Il y a égalité. Je dis égalité dans les résultats du calcul; j'ai en tout cas le droit de formuler la proposition suivante, traduction pure et simple de calculs objectifs: Les poids corporels et encéphaliques des hommes d'une part, des femmes de l'autre, sont entre eux exactement dans les mêmes rapports que s'il s'agissait de deux espèces animales distinctes et égales en organisation nerveuse. En publiant ces résultats, tant à la Société de Biologie qu'à la Société d'Anthropologie, j'ai fait les plus expresses réserves sur les conséquences psychologiques ou même sociales qu'on en pourrait tirer. « En Biologie, nos problèmes comprennent tant d'indéterminations, qu'il faut se méfier de la logique pure, et confronter à maintes reprises ses indications avec l'expérience. » Pour avoir cette vérification expérimentale, il faudrait étudier dans les espèces animales sauvages une différence sexuelle du même genre. Je me suis dans ce but adressé (152) à des espèces banales, le rat et le moineau, dont on peut obtenir des séries assez nombreuses. Ayant pesé 13 individus de chaque sexe et de chaque espèce, j'ai vu dans ces deux espèces que les mâles sont plus grands et ont plus de cerveau que les femelles; la relation d'un des caractères à l'autre se rapproche de ce que j'ai montré dans l'espèce humaine; mais les différences sont trop petites pour donner une approximation démonstrative.

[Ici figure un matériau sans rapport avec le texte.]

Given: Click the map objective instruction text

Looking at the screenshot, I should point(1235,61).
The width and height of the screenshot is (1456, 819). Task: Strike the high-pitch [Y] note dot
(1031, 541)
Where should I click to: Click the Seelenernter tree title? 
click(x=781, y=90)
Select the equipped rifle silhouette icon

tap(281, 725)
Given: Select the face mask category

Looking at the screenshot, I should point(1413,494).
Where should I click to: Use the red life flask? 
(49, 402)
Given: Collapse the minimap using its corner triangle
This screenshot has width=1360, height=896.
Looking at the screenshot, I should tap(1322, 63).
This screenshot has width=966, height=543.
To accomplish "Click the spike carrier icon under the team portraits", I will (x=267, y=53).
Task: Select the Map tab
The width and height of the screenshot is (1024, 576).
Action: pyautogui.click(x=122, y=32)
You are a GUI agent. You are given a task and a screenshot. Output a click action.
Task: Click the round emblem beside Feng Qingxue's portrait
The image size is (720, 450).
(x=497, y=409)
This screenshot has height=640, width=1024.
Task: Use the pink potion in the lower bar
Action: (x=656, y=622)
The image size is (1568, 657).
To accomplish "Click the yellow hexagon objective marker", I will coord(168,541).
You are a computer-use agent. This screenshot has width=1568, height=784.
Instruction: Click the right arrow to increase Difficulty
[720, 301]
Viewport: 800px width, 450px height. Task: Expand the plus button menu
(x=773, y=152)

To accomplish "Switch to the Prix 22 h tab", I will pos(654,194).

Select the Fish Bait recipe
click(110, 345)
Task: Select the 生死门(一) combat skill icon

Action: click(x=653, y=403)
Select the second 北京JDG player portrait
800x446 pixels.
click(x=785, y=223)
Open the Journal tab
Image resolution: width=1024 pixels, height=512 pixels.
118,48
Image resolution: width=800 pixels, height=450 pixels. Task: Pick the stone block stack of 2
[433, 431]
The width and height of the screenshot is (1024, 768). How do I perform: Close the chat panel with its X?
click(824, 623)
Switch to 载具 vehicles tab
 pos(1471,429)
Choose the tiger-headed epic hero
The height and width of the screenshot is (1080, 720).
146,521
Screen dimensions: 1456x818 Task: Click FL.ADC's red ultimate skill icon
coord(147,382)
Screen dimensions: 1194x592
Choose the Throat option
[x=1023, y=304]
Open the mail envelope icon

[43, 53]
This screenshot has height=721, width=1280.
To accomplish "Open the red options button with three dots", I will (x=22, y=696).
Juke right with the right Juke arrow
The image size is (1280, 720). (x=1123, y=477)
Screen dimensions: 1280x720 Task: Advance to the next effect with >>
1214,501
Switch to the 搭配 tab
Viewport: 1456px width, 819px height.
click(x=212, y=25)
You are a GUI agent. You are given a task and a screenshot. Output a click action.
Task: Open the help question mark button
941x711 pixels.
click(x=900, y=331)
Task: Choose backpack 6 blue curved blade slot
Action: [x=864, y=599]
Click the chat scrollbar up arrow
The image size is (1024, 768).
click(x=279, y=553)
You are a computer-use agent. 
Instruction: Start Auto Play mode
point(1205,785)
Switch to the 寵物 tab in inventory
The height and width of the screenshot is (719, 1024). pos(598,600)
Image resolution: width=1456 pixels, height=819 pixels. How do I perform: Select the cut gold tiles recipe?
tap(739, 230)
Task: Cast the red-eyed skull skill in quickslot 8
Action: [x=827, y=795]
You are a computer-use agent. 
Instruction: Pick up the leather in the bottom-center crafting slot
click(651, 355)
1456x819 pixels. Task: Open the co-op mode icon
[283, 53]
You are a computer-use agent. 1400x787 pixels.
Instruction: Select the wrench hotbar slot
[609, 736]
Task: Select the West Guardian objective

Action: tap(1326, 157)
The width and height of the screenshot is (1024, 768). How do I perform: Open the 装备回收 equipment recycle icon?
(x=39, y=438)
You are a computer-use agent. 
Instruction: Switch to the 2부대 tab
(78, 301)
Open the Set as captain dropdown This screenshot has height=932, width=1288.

J'ai commencé sur les oiseaux de proie des recherches qui seraient particulièrement significatives; mais je n'ai pu avoir encore des matériaux assez nombreux.
 
 
* Analyse du poids encéphalique
 
Les formules qui expriment le poids du cerveau par la proportionnalité à la puissance 0,56 ou à la racine quatrième du poids du corps ne présentent pas par elles-mêmes un sens intelligible. J'ai essayé d'analyser la complexité du fait que traduisent de telles formules empiriques.